**Source document**.
__________________________________________________
Like everything, the kolkhoz was supervised by the NKVD. This abbreviation struck fear into the hearts of all the inhabitants of the kolkhoz. Very often a car with the NKVD nachalnik [chief] would come during the day or at night, actually almost exclusively at night, and take people straight from their house. During such a visit we, the Poles, were usually questioned, and so we were asked, “Do you believe in God? What was it like back in Poland? Is everything alright here in the kolkhoz?” Of course our answers were always brief, identical and vague. The nachalnik ’s attentions filled us with great fear. His derisive questions often drove me crazy. He refused to acknowledge that some people were too sick to work. You cannot be sick!
As for medical assistance in the kolkhoz, there wasn’t any. At all! And no medicaments, either. Such a painful memory comes to me now that I can barely write. My father was left without any medical assistance; he fell ill with pneumonia and died. I cannot write because of the rush of emotions.
When I was in the kolkhoz, from time to time I received a letter from Poland. Although it took a lot of time for the letters to be delivered, at least I had a chance to learn some bits and pieces about the situation in Poland.
__________________________________________________
Extracted data entries
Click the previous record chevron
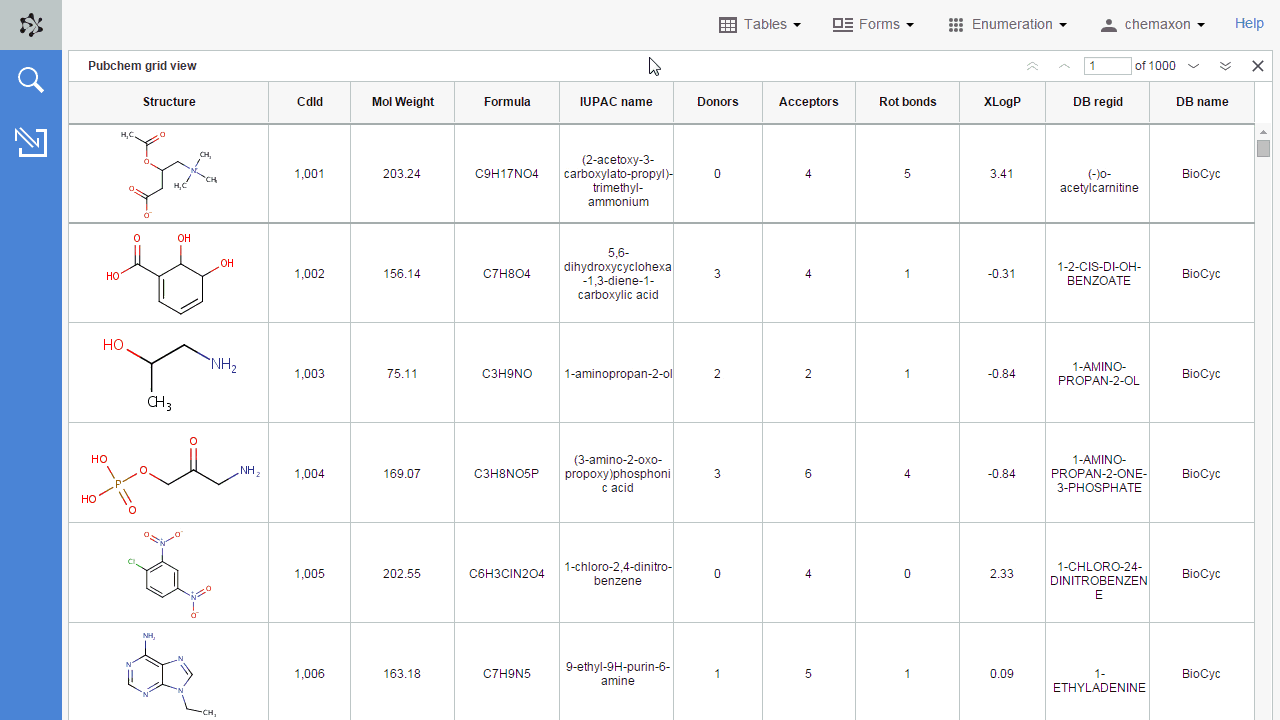This screenshot has height=720, width=1280. [x=1064, y=66]
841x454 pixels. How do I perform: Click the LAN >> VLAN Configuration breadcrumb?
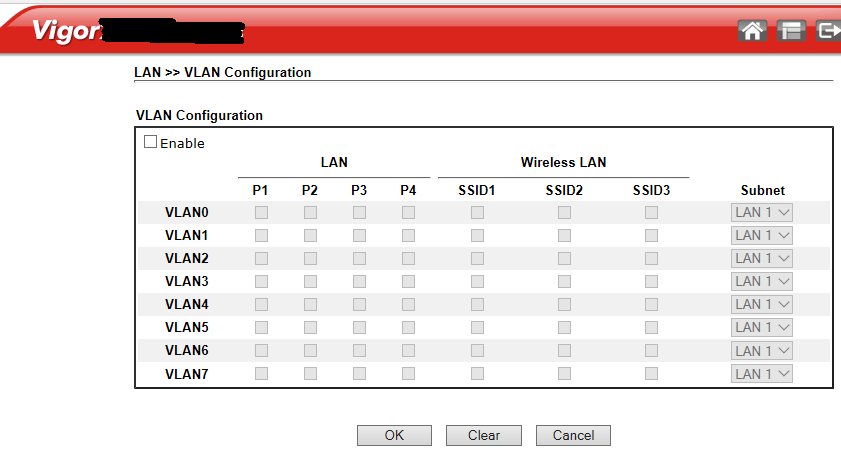point(223,72)
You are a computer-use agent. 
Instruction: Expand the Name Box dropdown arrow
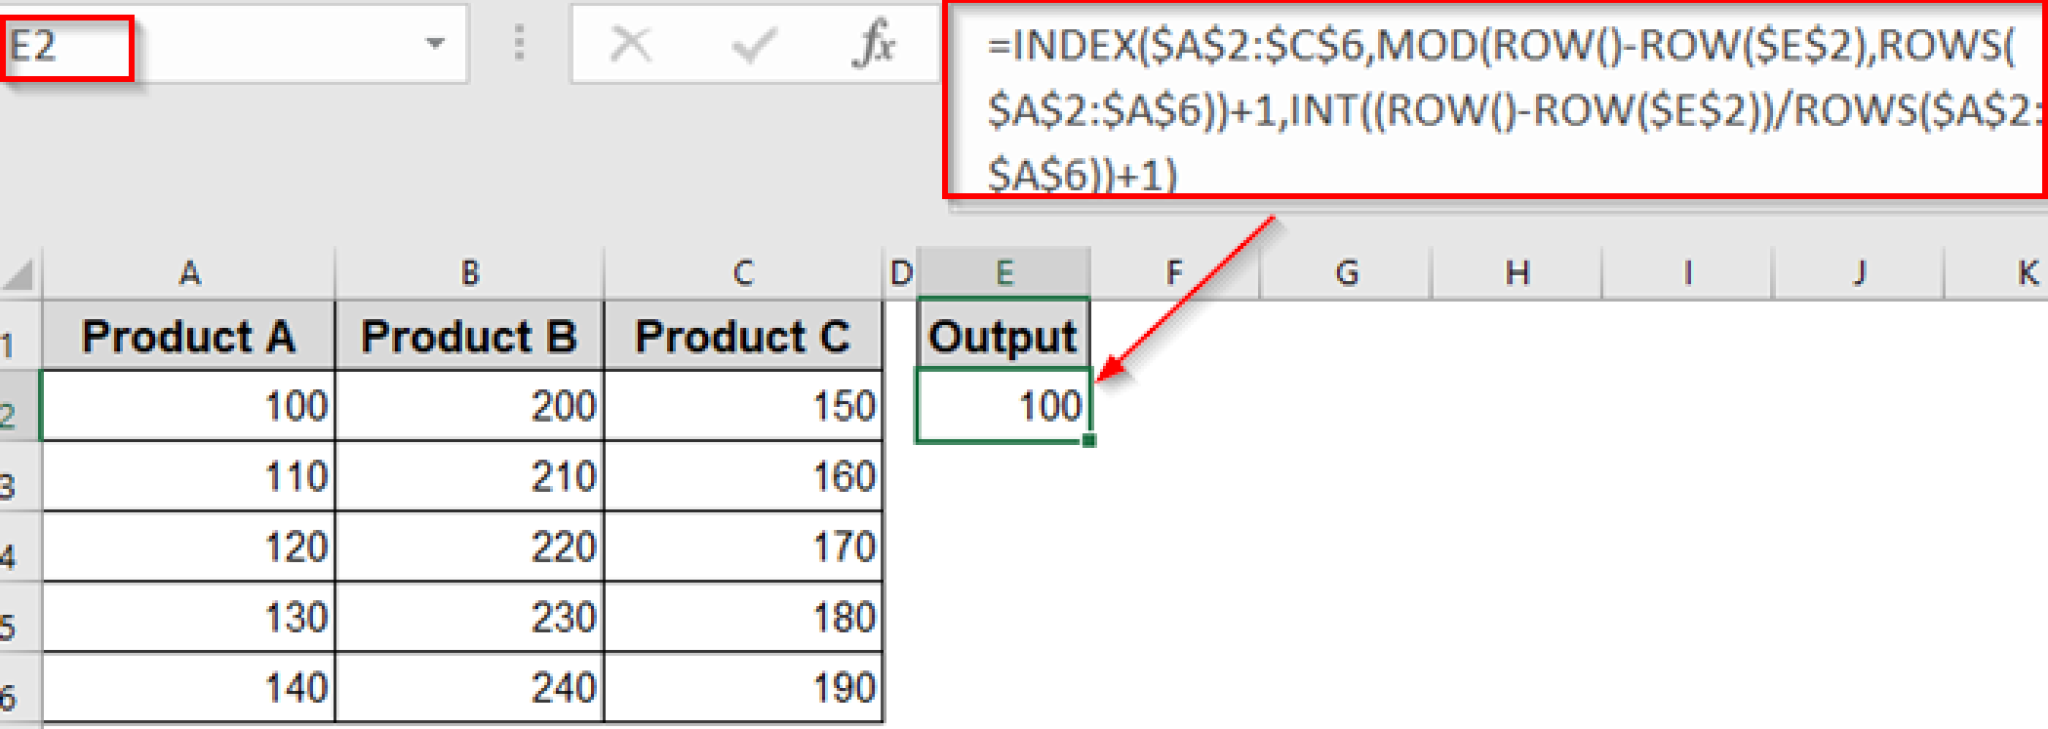(435, 44)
__________________________________________________
**Task prompt**. Continue the first-person account of life in the kolkhoz, starting right after its last sentence.

**Response**.
I wasn’t in the kolkhoz all the time. After a few months, on the NKVD’s order, I left with my sister and brother for proizvodstvo, that is, for work on the railway. I worked at a railway depot construction. Of course many of my acquaintances from the kolkhoz worked there with me. It was there, that is in Kushmurun (where I worked), where I learned that women were also being admitted into the Polish Army. I felt so happy I could have jumped for joy. All the Poles were happy, because we knew what it meant that a Polish army was being raised. Shortly afterwards the men we knew began to leave for Buzuluk. It was in winter, and very often we gathered in some barrack for an evening meeting devoted to the subject of service in the Polish Army that was being formed. I remember these moments, truly emotional and sublime.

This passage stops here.